* [Source material]:
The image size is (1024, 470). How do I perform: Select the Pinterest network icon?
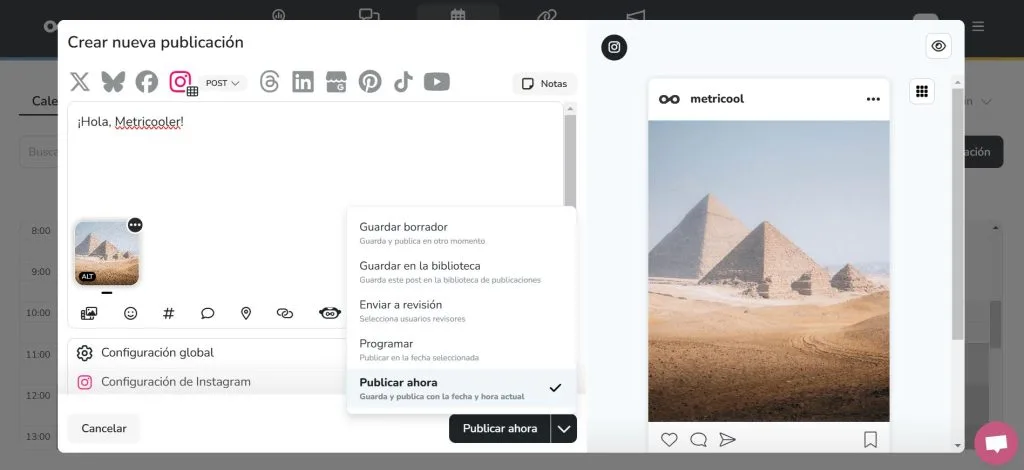pyautogui.click(x=370, y=82)
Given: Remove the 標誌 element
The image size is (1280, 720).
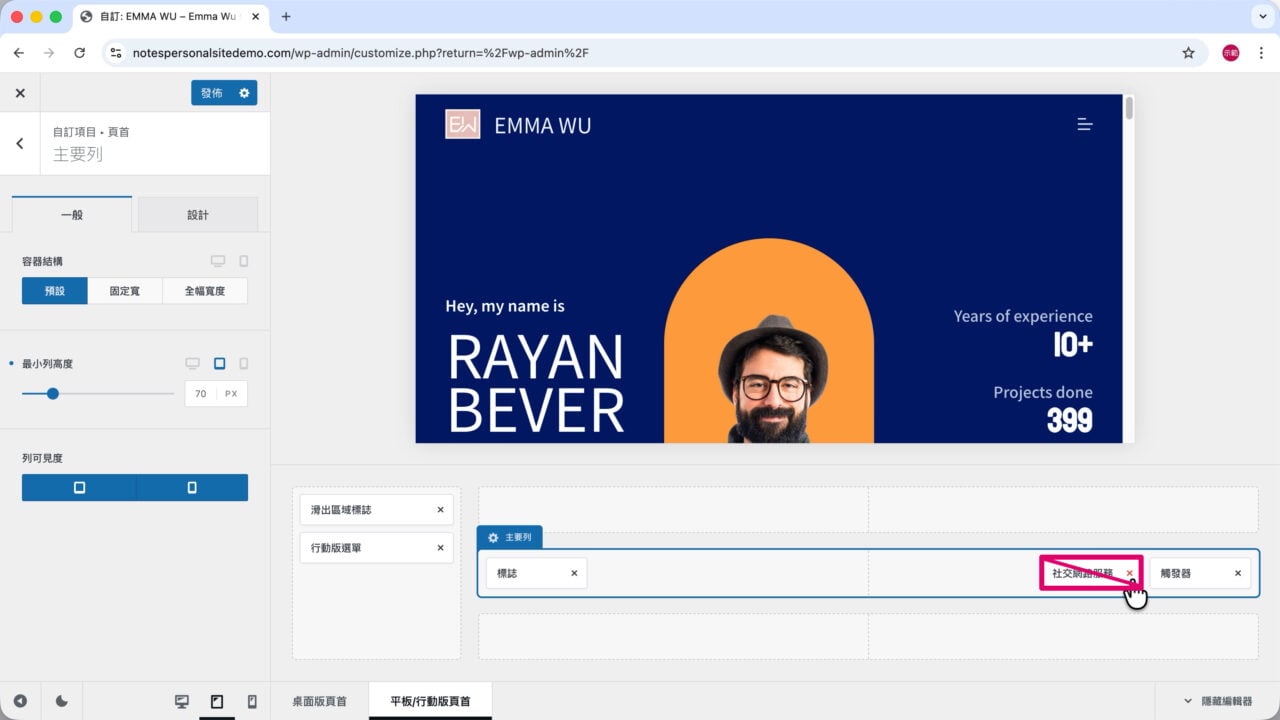Looking at the screenshot, I should [574, 573].
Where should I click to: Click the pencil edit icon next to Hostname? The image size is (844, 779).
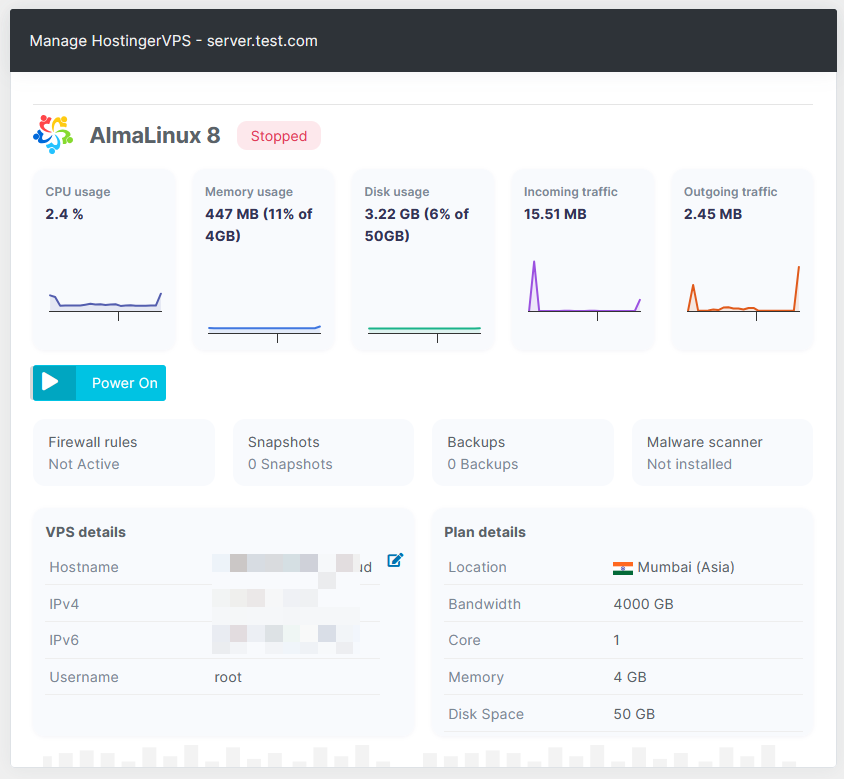(x=395, y=560)
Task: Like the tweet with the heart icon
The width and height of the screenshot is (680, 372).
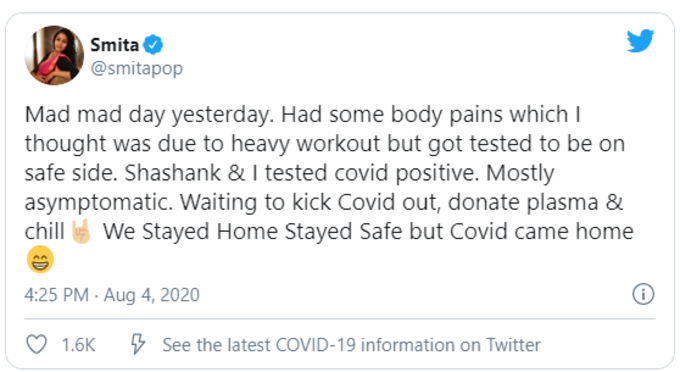Action: tap(36, 345)
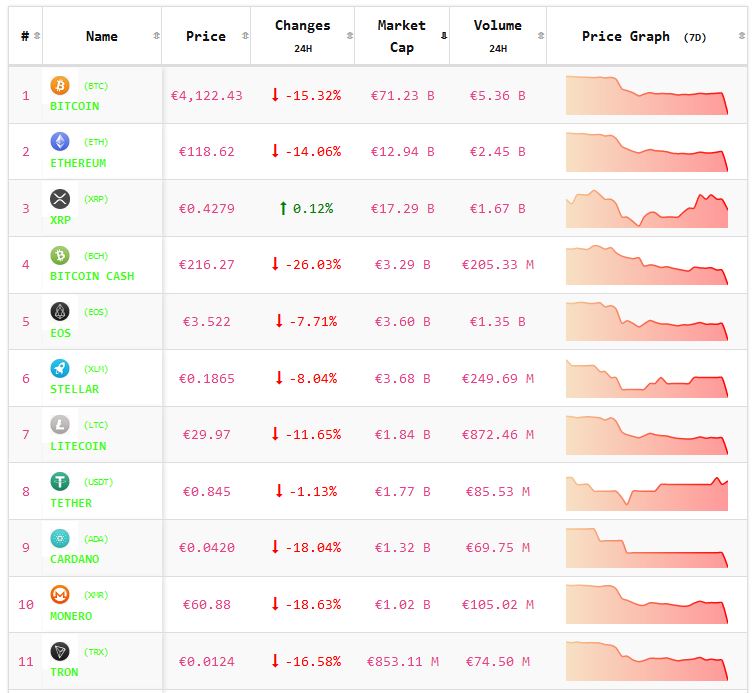View XRP 7-day price graph
Image resolution: width=754 pixels, height=693 pixels.
coord(647,209)
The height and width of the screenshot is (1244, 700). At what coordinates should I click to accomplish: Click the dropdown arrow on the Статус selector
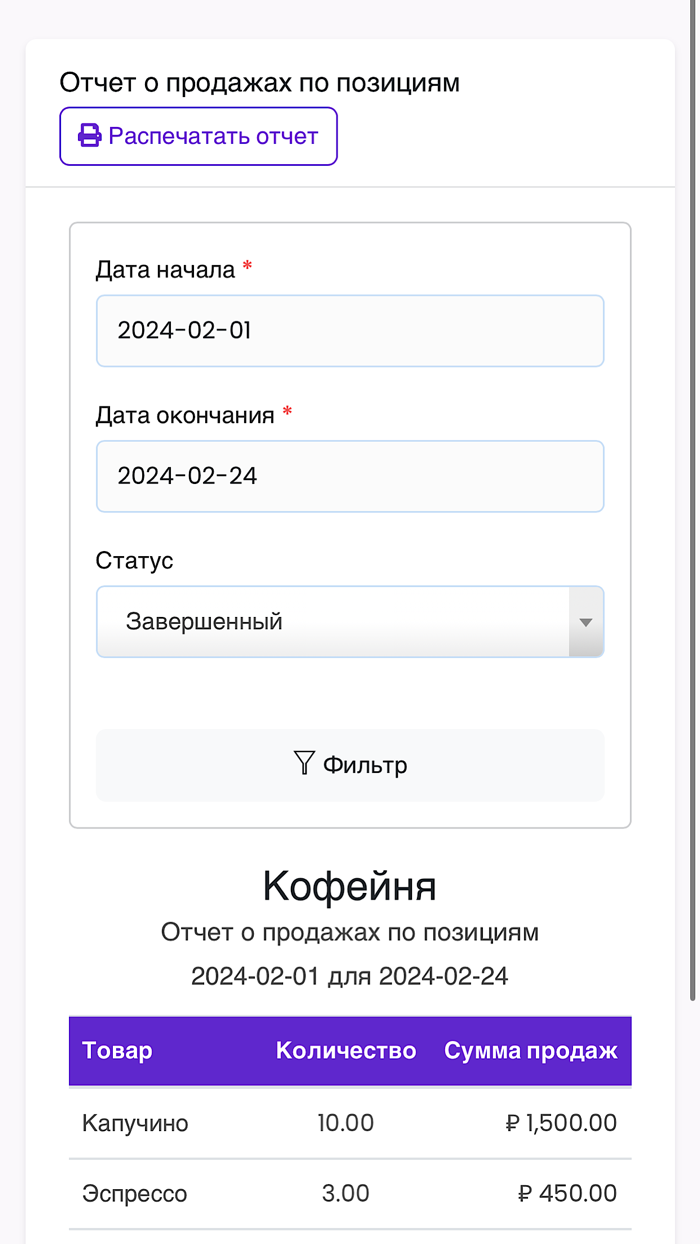(x=588, y=622)
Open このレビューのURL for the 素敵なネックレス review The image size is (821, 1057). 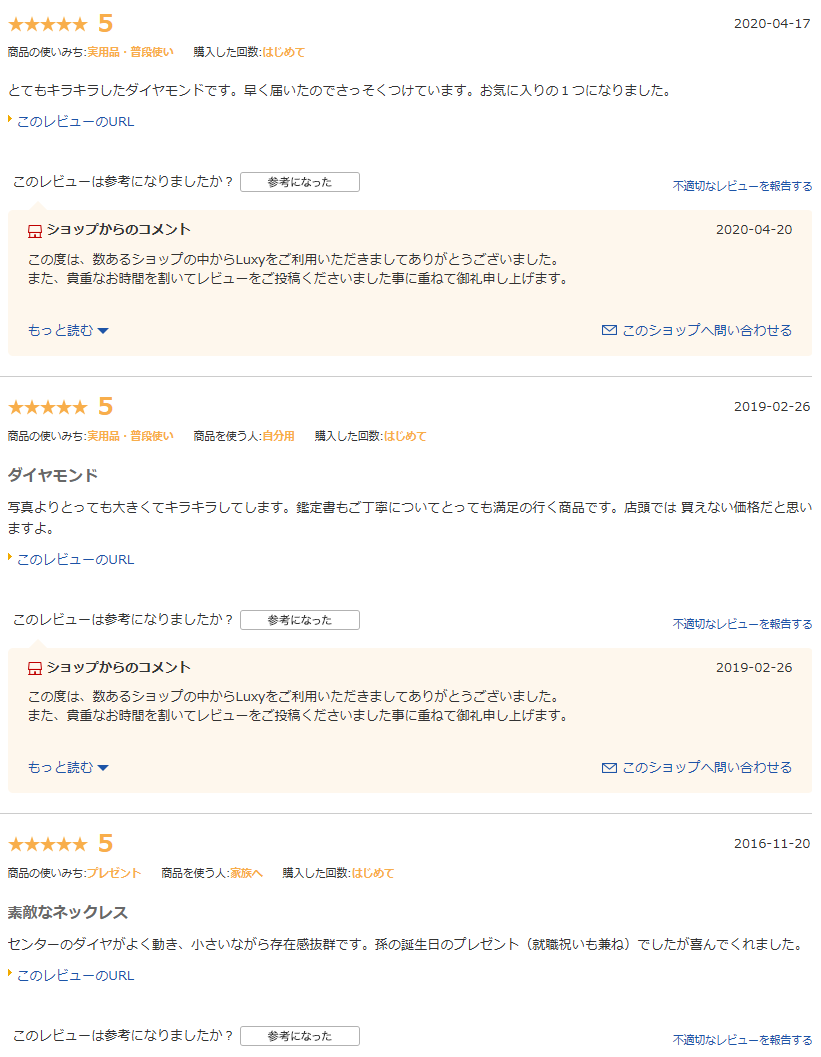pos(75,975)
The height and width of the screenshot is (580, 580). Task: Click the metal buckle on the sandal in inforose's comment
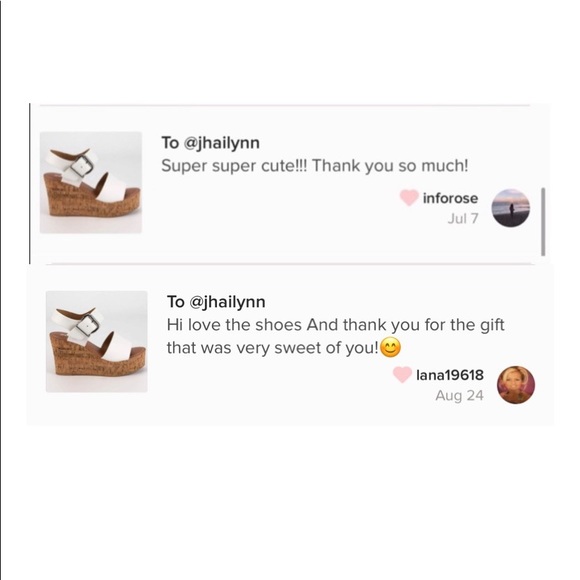pos(82,167)
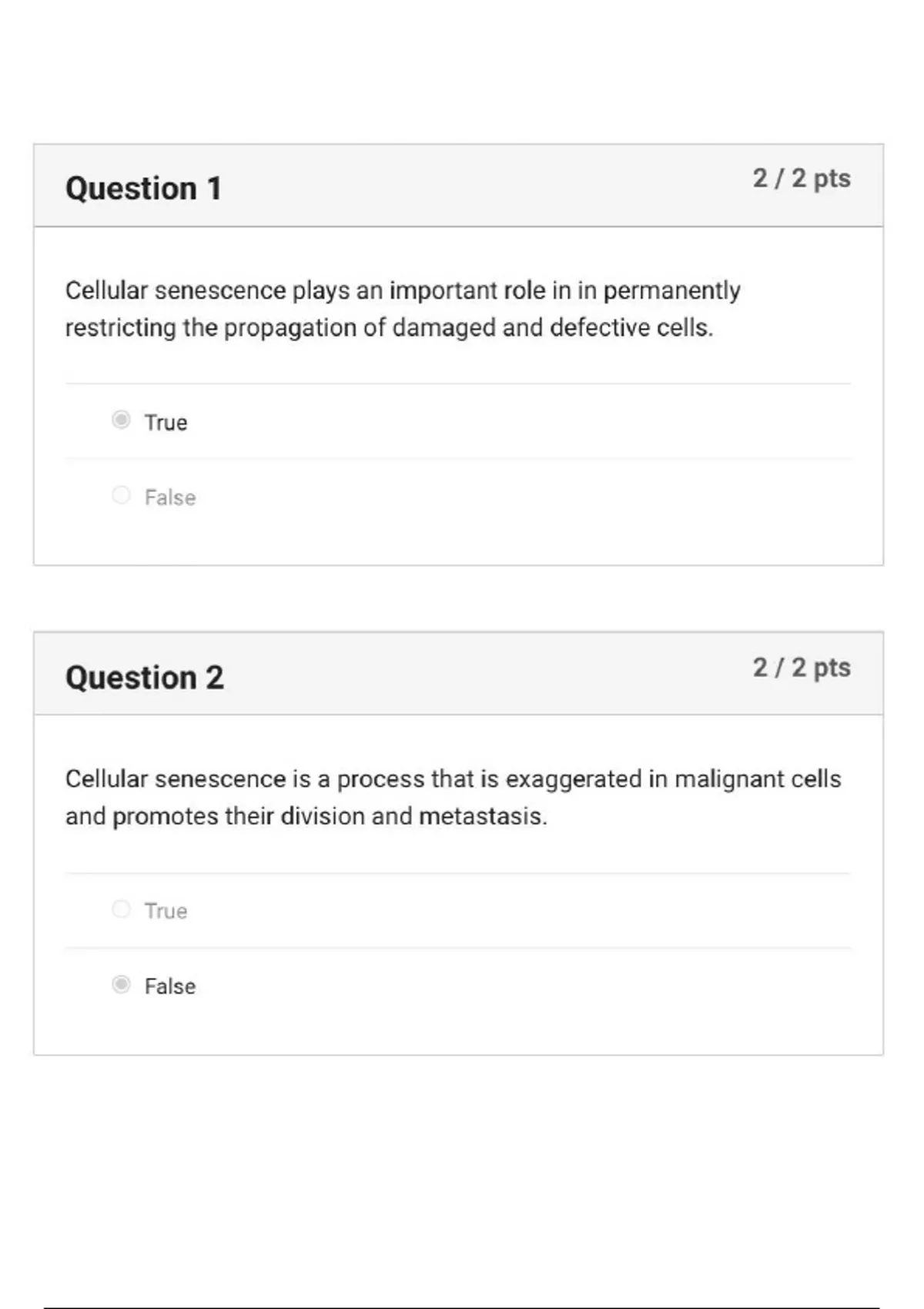This screenshot has width=924, height=1309.
Task: Click the 'False' answer label in Question 1
Action: click(x=170, y=497)
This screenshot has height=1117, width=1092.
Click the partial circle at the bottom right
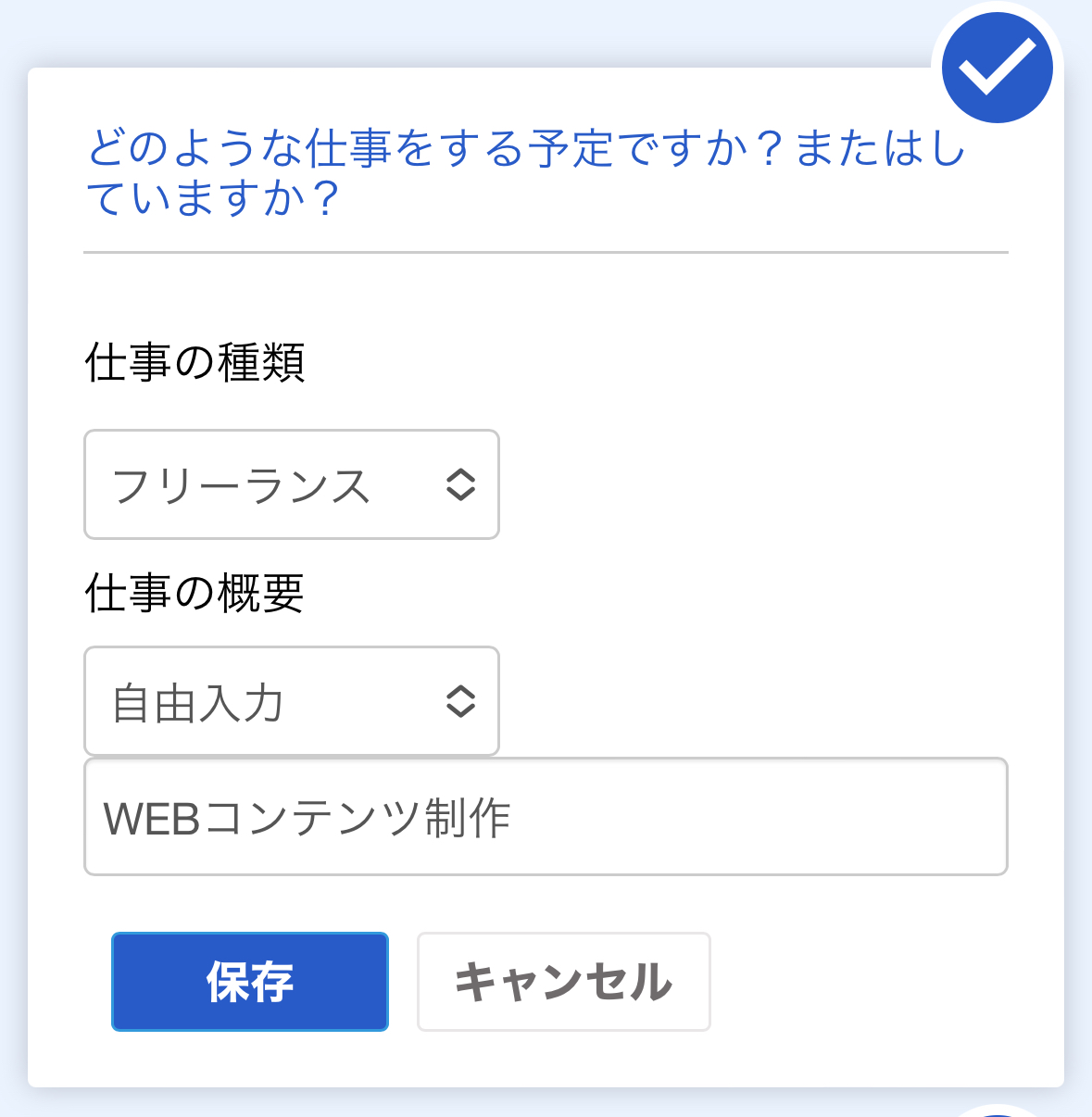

* [Exercise description]: Extract, word for word, every line from the one holding "The height and width of the screenshot is (580, 580)." through the closing line of the data above. Do not include any pictures.

* [Expected output]:
The height and width of the screenshot is (580, 580). Task: Click the metal buckle on the sandal in inforose's comment
pos(82,167)
This screenshot has width=924, height=1309.
Task: Click the 'False' answer label in Question 1
Action: click(x=170, y=497)
This screenshot has height=1117, width=1092.
Click the partial circle at the bottom right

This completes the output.